◆ Task brief: The records that follow are to be given again exactly.
____ Data section
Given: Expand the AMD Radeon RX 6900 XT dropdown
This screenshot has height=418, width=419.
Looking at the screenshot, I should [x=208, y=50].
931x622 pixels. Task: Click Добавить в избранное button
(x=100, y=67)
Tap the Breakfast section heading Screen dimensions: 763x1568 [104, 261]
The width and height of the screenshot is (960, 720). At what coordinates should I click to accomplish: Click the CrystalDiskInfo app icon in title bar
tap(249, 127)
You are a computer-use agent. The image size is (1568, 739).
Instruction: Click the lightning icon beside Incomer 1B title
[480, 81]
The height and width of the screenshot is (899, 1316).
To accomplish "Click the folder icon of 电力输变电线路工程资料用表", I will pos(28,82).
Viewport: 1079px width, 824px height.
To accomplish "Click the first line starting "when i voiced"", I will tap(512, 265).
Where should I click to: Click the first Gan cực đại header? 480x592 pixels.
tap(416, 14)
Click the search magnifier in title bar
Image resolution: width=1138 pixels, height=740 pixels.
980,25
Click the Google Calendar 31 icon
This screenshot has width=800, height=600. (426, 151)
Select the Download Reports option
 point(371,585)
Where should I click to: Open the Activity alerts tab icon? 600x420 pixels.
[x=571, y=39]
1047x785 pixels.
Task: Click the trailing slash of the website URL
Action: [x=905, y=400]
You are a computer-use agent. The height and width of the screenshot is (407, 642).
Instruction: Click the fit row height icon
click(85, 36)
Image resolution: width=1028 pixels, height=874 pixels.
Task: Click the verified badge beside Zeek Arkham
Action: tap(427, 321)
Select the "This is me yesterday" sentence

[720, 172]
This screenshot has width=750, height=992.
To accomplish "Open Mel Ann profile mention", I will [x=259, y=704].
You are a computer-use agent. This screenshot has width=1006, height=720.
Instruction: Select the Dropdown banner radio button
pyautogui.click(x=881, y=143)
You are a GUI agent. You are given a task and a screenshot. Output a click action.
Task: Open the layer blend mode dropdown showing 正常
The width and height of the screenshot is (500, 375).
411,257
________
◆ Written response:
Given: Expand the AMD Radeon RX 6900 XT dropdown
This screenshot has height=418, width=419.
Looking at the screenshot, I should [x=208, y=50].
931x622 pixels. Task: Click Добавить в избранное button
(x=100, y=67)
Tap the Breakfast section heading Screen dimensions: 763x1568 [104, 261]
The width and height of the screenshot is (960, 720). At what coordinates should I click to accomplish: Click the CrystalDiskInfo app icon in title bar
tap(249, 127)
You are a computer-use agent. The image size is (1568, 739).
Instruction: Click the lightning icon beside Incomer 1B title
[480, 81]
The height and width of the screenshot is (899, 1316).
To accomplish "Click the folder icon of 电力输变电线路工程资料用表", I will pos(28,82).
Viewport: 1079px width, 824px height.
To accomplish "Click the first line starting "when i voiced"", I will tap(512, 265).
Where should I click to: Click the first Gan cực đại header? 480x592 pixels.
tap(416, 14)
Click the search magnifier in title bar
Image resolution: width=1138 pixels, height=740 pixels.
980,25
Click the Google Calendar 31 icon
This screenshot has width=800, height=600. (426, 151)
Select the Download Reports option
 point(371,585)
Where should I click to: Open the Activity alerts tab icon? 600x420 pixels.
[x=571, y=39]
1047x785 pixels.
Task: Click the trailing slash of the website URL
Action: [x=905, y=400]
You are a computer-use agent. The height and width of the screenshot is (407, 642).
Instruction: Click the fit row height icon
click(85, 36)
Image resolution: width=1028 pixels, height=874 pixels.
Task: Click the verified badge beside Zeek Arkham
Action: tap(427, 321)
Select the "This is me yesterday" sentence

[720, 172]
This screenshot has width=750, height=992.
To accomplish "Open Mel Ann profile mention", I will [x=259, y=704].
You are a computer-use agent. This screenshot has width=1006, height=720.
Instruction: Select the Dropdown banner radio button
pyautogui.click(x=881, y=143)
You are a GUI agent. You are given a task and a screenshot. Output a click action.
Task: Open the layer blend mode dropdown showing 正常
The width and height of the screenshot is (500, 375).
411,257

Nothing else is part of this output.